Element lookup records
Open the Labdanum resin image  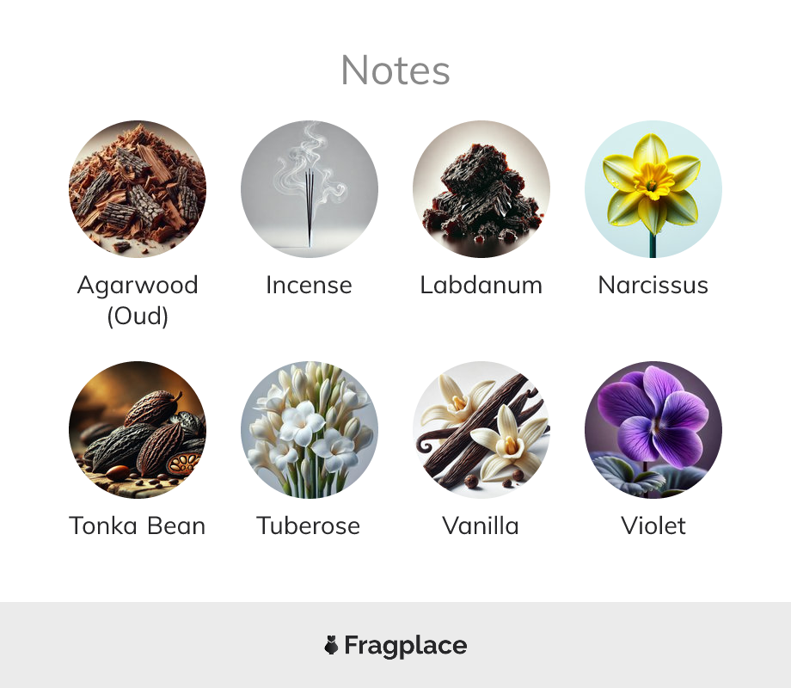point(481,189)
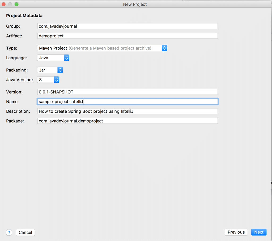Go back with the Previous button
This screenshot has height=241, width=272.
236,232
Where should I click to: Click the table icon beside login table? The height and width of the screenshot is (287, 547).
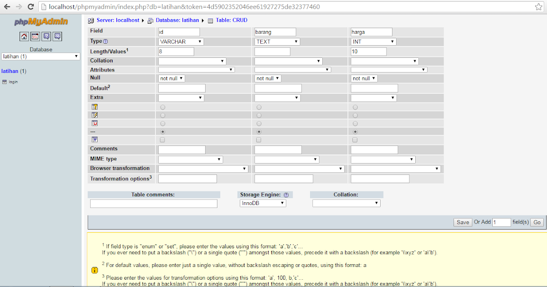(4, 82)
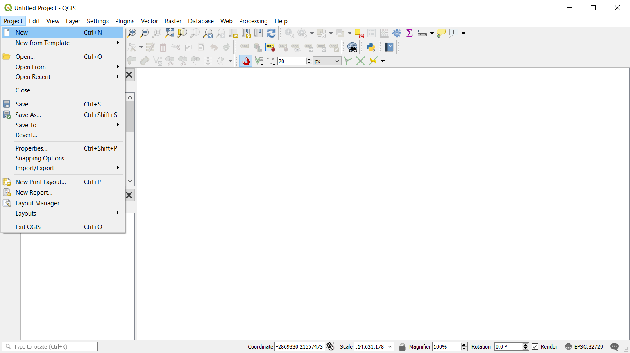The image size is (630, 353).
Task: Select Save As... from Project menu
Action: [28, 115]
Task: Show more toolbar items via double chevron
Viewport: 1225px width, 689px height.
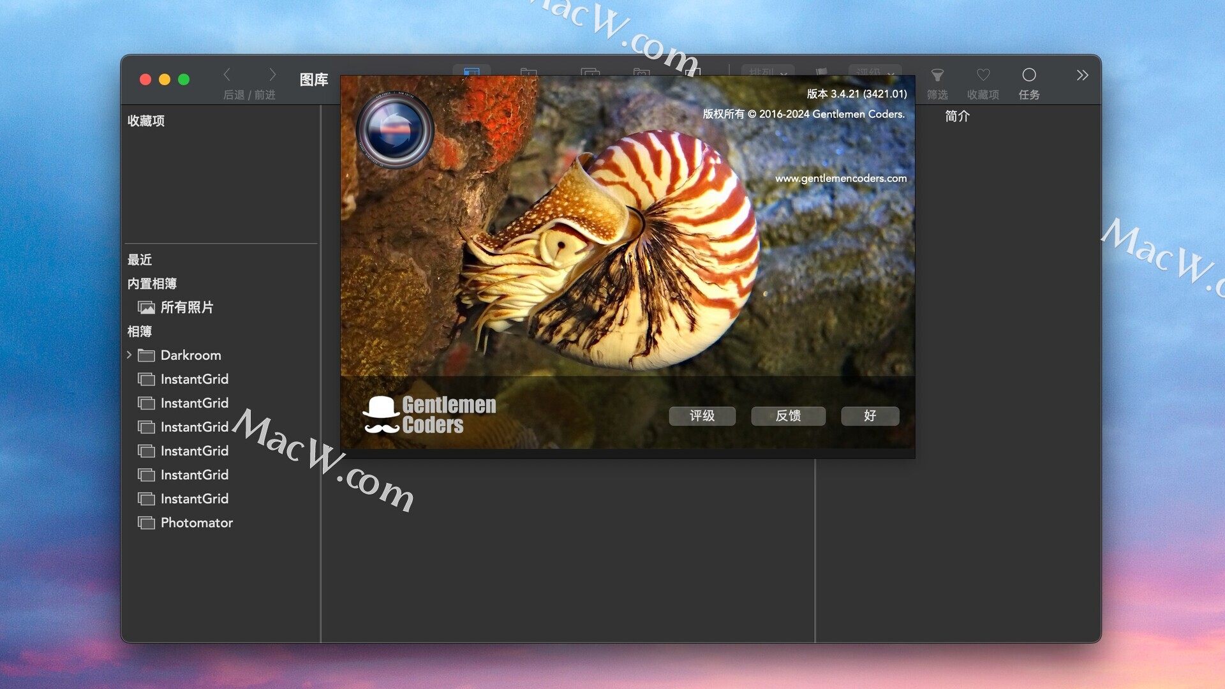Action: click(x=1082, y=75)
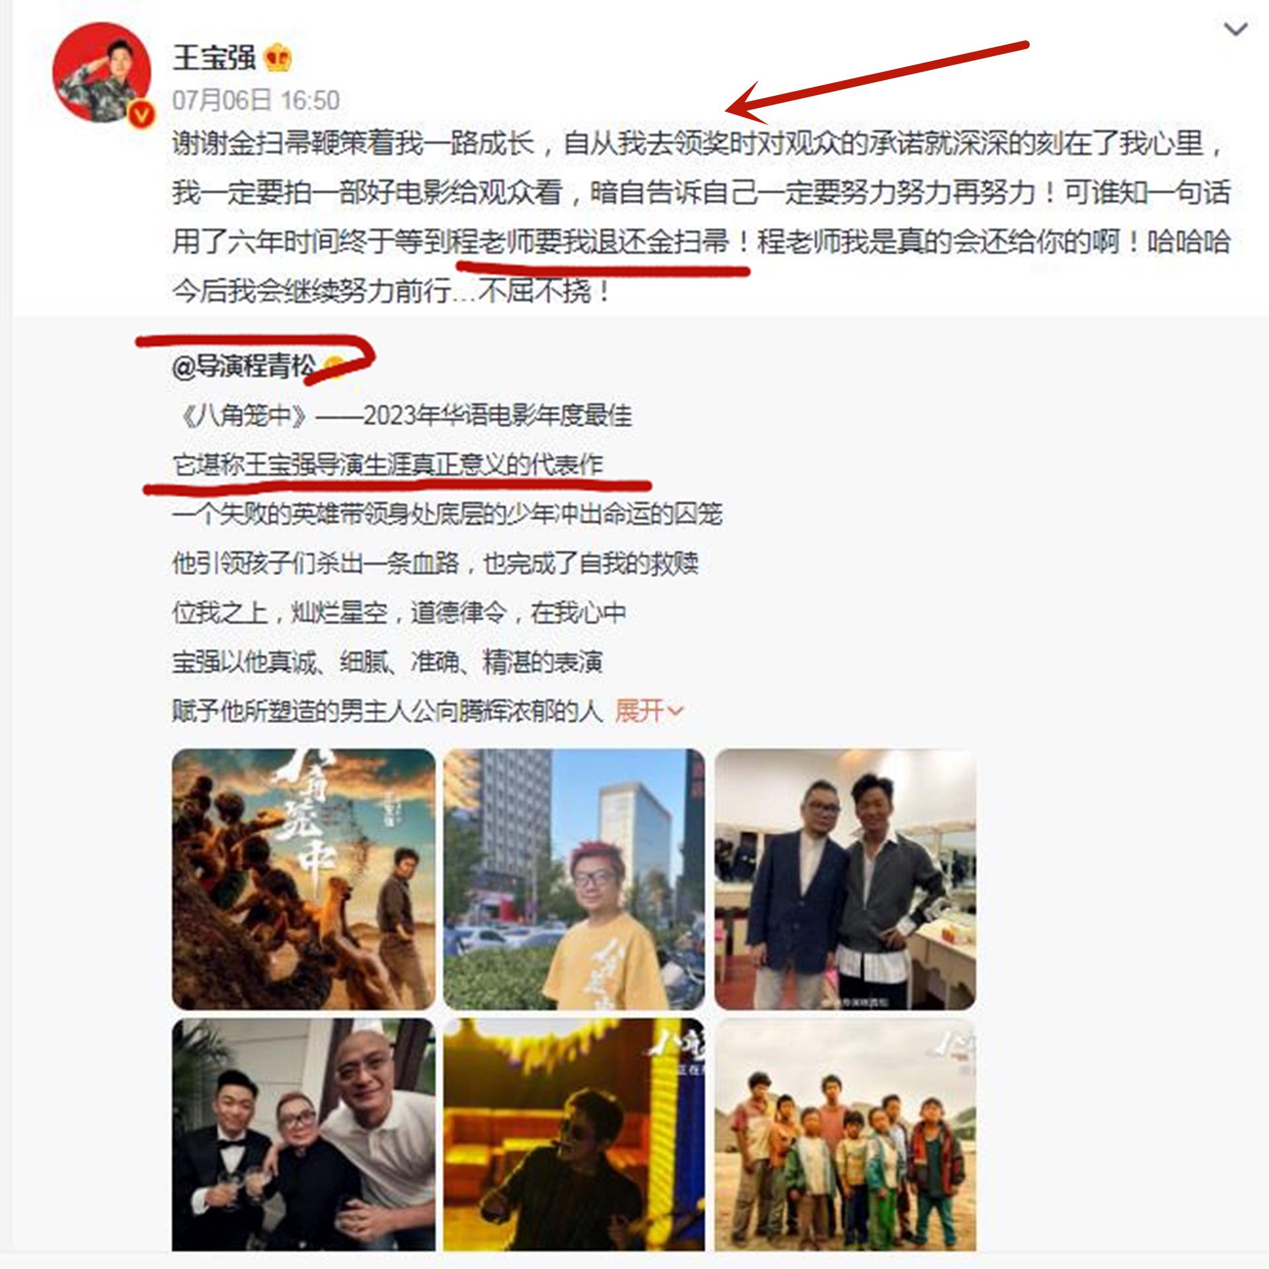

- WORK TO DO: Could you copy the entries word for word, from the line containing "Where should I" through the end of the entries, including both ends but leaving out the pictures?

- SOLUTION FOR THIS PROBLEM:
Where should I click to: Click the table icon beside login table? The height and width of the screenshot is (287, 547).
(4, 82)
The image size is (630, 353).
Task: Select Save As... from Project menu
Action: [28, 115]
Task: Show more toolbar items via double chevron
Viewport: 1225px width, 689px height.
Action: click(x=1082, y=75)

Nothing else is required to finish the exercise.